Morrow balances suspense with reflection, allowing the story to unfold in layers. The pacing is deliberate, ensuring that revelations feel earned rather than forced.
Her prose is sharp yet empathetic, weaving lyrical passages with stark realism. Dialogue carries emotional weight, often revealing more in what is left unsaid than in what is spoken.
The Body succeeds as a thriller and a meditation on identity. It’s not simply about solving a mystery but about confronting the ways society defines and distorts truth.
For readers who value crime fiction with psychological depth and cultural resonance, Morrow delivers a novel as thought-provoking as it is gripping.
I disliked this book so much, I actually felt relief when it was over.
Usually, when I’m not enjoying a book at all, I DNF it, but I kept going because I typically really enjoy books that have weird culty religions and I did want to see what the deal was with the religion Mavis left. But the religion just sounded a lot like christianity with an added sort of supernatural element that made people murderous, and there was no real explanation of what made them behave that way. I think it might have been a critique of how seriously the christian religion takes abstaining from premarital sex and adultery, but I’m not positive because the story was kind of all over the place.

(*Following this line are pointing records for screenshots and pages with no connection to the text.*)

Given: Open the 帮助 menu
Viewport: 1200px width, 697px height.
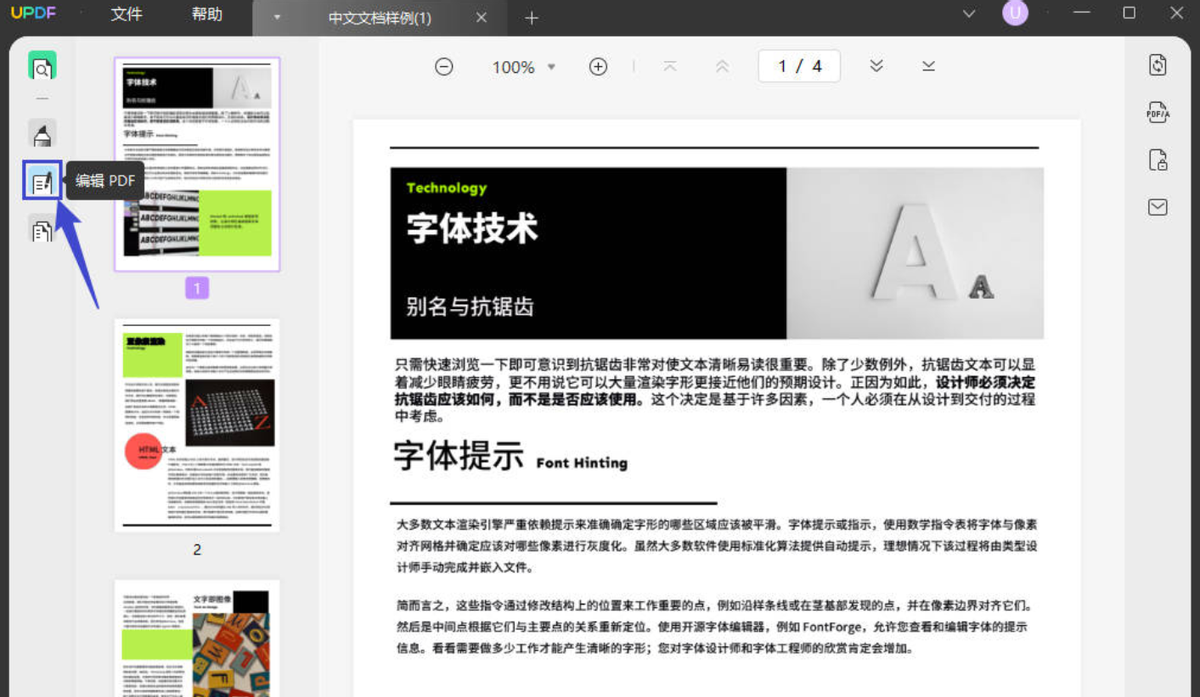Looking at the screenshot, I should click(x=206, y=15).
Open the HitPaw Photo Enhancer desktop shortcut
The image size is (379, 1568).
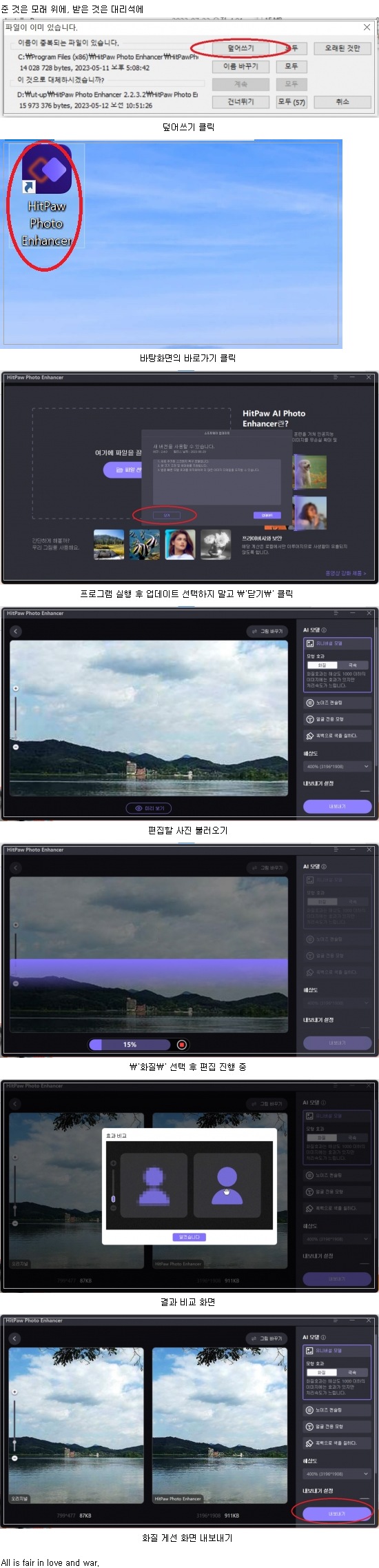click(x=46, y=197)
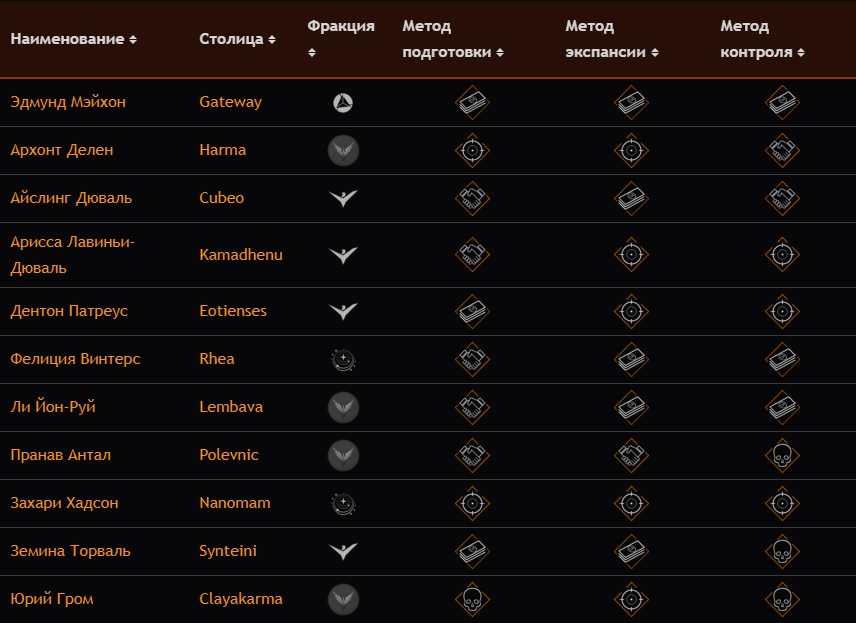Viewport: 856px width, 623px height.
Task: Sort by Метод подготовки column header
Action: [452, 39]
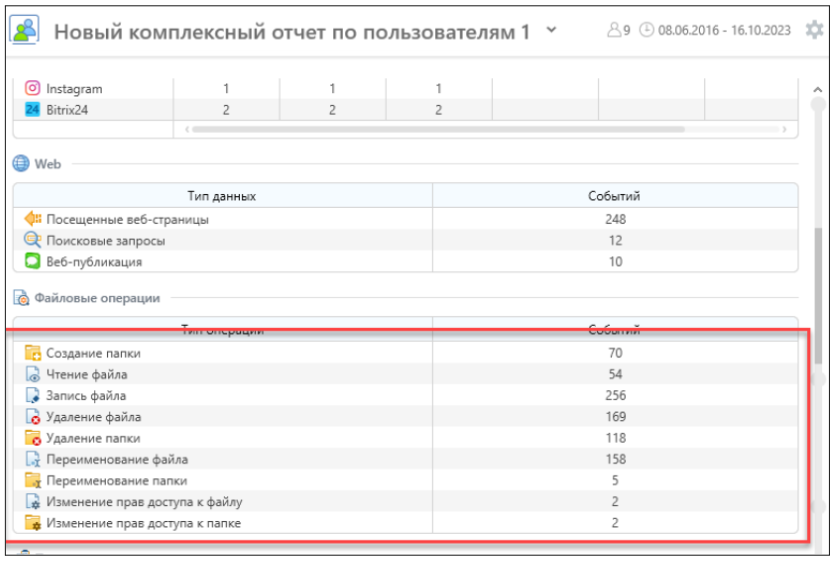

None of the characters are likeable, which can be perfectly fine but didn’t feel that way in The Body. It was impossible for me to to connect or empathize with a single one of them and I didn’t hate them either. They were just… there. Mavis and Jerrod both had times where they behaved way out of their established character, which threw me for a loop and left me feeling confused.
Speaking of being confused, I didn’t know what was going on several times throughout the book. It felt like I was supposed to know more about the religion than I did.
It felt like the pacing was extremely slow, but it’s probably closer to medium-paced. I think I just felt to me like it dragged on because I was a bit bored for a lot of it.
I listened to the audiobook, and the narrator was good. She did a great job of capturing the correct tone of voice for each line of dialogue. Something I thought was funny was that if there was ever a word that has more than one pronunciation, she pronounced it differently than I do. I certainly don’t hold it against her though. I’d listen to her again for sure. It just made me laugh.
I received an ALC of this book from Macmillan Audio.